THE BBC SHOULD NOT FOLD

The president of the United States of America views the media as his enemy even as he pretends not to and deflects it to the people of America. He would list only a few news outlets in his tweets, who have been critical of his administration, calling them fake, when the American people who listen, read and watch the news believe what is seen, read and heard, including some of his diehard supporters. Noticeably absent among the choice of the media list is Fox News who had to pony up $787M settlement to Dominion Voting System over stolen election lies. The president himself has a legacy of lies. The Washington Post documented 30573 false or misleading claims during his first term alone. The litany of lies continues today.

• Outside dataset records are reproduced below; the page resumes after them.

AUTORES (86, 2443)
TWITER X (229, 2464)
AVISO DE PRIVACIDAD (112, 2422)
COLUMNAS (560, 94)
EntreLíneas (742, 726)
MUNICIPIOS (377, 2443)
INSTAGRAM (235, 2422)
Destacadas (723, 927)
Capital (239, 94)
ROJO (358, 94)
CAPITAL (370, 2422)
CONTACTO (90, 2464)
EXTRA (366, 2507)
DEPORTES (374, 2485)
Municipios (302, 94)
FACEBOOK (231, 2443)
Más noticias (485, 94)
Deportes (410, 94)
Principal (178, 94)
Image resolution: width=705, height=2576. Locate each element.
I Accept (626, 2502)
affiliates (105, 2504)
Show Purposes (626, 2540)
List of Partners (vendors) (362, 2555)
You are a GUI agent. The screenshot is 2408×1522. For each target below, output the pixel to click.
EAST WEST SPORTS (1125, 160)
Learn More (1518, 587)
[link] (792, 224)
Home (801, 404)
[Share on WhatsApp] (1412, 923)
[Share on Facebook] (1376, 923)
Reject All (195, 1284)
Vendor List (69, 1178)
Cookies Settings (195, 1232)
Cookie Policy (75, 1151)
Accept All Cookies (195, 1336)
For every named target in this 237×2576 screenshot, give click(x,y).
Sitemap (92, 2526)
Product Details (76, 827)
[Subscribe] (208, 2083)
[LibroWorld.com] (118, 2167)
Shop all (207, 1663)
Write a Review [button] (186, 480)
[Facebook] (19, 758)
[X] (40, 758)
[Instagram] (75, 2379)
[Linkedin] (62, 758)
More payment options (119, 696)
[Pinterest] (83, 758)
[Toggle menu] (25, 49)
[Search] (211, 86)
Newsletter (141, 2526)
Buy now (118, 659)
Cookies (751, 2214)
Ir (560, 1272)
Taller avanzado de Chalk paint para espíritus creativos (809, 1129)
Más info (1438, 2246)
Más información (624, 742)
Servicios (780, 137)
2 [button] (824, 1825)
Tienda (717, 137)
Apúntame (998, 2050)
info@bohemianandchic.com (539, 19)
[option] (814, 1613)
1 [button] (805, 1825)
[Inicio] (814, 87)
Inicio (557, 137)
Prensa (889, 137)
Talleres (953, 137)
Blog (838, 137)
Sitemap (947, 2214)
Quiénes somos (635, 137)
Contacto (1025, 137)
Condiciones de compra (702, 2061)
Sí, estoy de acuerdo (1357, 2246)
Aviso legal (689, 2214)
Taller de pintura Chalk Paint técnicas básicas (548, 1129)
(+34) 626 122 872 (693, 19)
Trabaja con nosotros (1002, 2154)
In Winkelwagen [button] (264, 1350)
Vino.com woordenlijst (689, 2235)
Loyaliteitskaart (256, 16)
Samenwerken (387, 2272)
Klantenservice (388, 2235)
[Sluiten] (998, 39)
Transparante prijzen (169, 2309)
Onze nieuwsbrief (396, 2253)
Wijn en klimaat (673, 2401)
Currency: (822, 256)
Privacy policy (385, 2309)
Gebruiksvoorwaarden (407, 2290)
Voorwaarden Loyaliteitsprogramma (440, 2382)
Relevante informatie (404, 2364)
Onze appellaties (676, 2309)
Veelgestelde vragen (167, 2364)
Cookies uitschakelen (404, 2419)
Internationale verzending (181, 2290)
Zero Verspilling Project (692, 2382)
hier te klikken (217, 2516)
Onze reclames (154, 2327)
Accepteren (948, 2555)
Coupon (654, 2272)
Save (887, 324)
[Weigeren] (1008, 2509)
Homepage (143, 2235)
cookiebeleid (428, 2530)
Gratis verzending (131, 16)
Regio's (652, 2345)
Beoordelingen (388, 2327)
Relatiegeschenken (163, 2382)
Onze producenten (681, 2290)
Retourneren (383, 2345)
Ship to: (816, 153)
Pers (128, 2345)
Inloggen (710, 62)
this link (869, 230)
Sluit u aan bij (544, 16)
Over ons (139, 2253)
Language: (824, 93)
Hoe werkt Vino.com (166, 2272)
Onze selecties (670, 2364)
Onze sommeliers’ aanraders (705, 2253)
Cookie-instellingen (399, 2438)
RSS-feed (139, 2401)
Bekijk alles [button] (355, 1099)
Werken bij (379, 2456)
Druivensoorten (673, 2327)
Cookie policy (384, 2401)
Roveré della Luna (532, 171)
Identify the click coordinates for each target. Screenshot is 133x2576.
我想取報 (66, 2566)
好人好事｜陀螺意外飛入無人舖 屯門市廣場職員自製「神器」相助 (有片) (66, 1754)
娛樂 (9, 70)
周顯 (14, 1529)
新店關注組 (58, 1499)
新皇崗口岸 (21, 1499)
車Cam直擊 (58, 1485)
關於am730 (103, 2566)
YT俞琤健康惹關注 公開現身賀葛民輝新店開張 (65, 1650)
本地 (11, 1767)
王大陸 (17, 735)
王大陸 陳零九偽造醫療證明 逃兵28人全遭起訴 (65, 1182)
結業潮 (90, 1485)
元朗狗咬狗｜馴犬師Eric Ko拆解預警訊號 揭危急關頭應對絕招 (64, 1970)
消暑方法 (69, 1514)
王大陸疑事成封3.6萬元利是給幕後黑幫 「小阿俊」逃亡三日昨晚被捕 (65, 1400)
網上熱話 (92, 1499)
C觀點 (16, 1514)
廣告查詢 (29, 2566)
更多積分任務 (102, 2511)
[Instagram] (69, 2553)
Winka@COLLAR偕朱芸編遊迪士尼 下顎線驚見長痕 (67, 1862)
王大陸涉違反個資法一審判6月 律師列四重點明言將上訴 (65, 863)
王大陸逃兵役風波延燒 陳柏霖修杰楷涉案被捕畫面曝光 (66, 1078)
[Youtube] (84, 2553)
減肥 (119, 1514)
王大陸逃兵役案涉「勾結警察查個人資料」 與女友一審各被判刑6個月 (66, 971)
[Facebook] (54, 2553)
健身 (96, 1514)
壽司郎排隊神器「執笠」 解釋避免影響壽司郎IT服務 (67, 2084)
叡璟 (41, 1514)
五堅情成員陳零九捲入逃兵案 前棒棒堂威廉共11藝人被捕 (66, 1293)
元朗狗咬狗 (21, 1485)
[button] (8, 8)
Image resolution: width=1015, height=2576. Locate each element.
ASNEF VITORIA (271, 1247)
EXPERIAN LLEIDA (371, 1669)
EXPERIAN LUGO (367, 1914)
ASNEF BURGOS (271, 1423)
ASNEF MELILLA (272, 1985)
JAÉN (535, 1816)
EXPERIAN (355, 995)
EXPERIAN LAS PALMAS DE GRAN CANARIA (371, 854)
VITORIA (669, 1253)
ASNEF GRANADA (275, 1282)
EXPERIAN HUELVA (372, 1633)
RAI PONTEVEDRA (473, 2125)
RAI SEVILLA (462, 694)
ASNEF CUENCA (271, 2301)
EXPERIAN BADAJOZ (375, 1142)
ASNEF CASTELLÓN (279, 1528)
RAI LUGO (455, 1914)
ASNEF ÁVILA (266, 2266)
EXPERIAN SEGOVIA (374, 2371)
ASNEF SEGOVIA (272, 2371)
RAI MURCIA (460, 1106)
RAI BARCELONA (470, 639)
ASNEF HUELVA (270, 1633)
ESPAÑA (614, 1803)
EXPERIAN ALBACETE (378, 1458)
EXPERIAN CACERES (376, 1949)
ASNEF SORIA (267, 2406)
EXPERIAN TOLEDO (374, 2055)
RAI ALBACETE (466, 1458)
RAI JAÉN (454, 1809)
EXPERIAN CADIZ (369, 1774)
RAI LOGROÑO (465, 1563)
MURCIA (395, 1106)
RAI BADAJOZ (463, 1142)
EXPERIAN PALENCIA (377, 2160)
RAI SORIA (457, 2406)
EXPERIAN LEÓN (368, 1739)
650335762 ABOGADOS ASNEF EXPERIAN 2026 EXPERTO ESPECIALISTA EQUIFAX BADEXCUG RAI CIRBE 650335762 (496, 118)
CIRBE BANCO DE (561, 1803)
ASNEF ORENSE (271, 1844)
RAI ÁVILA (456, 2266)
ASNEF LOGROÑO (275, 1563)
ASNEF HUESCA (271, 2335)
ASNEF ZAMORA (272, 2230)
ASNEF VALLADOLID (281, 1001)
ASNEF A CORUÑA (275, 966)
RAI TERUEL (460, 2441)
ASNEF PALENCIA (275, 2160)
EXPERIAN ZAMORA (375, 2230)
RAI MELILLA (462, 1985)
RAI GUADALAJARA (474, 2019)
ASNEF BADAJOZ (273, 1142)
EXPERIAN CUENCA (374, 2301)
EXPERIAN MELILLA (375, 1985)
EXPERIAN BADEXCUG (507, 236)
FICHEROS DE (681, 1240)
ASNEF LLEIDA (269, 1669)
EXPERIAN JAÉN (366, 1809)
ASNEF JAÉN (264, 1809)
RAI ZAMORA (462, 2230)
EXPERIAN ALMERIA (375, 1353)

He has always utilized this statement, a pet locution of autocrats, in times when he has faced heavy criticism from the media. Expressing discontent over leaks from the FBI and equally not happy with criticism for separating children from their parents as a result of his immigration policy intended to deter illegal migration to the United States, on June 17, 2018, he wasted no time to repeat what is now expected to be heard anytime he speaks: “the enemy of the people,” pointing to the press in attendance. Unwittingly, he has never realized that the use of this line has a horrid history.

The statement cannot be helpful to him as the American media have evolved from an authoritarian principle to one of libertarian with prime functions to advance the interests of its citizens. This happened in the Eighteenth century. By the end of that time, it was preserved in a form that ensures it will be protected and respected, in our constitution.

The First Amendment provides proof to this, in the following lines: “Congress shall make no law respecting an establishment of religion or prohibiting the free exercise thereof; or abridging the freedom of speech.”

The media are commonly deemed the messenger, however because reporters and editors make judgments on the news of particular stories, it becomes easy for anyone to think that such decisions could be based on personal values, discounting the concern of large segments of their audience.

But despite the media’s unhealthy position relative to all government officials, few in the mainstream media will take comfort from diminishing the office of the presidency without a reason of constitutional proportion. Reporters’ task is to directly reflect the world to the reader or viewer without any of the distortions or biases that will alter the real view. The BBC’s error in their documentary last year was not intentional, a matter the courts, I expect to agree with.

The press sometimes adopts specific values to evaluate the status quo. It is within the rights of the media to do so. As our current president compromises the freedom of the press, one of his predecessors, Thomas Jefferson had this to say: “Let everyman who has something to say on public issues express himself, regardless of whether what he had to say is true or false and let the publiic ultimately decide.”

Jefferson is said to have remarked that, “he would prefer newspapers without a government to a government without newspapers.” But our current president would praise a Republican congressman, Greg Gainforte, for slamming a reporter to the ground, calling him a “tough cookie, that’s my type of guy,” he went on.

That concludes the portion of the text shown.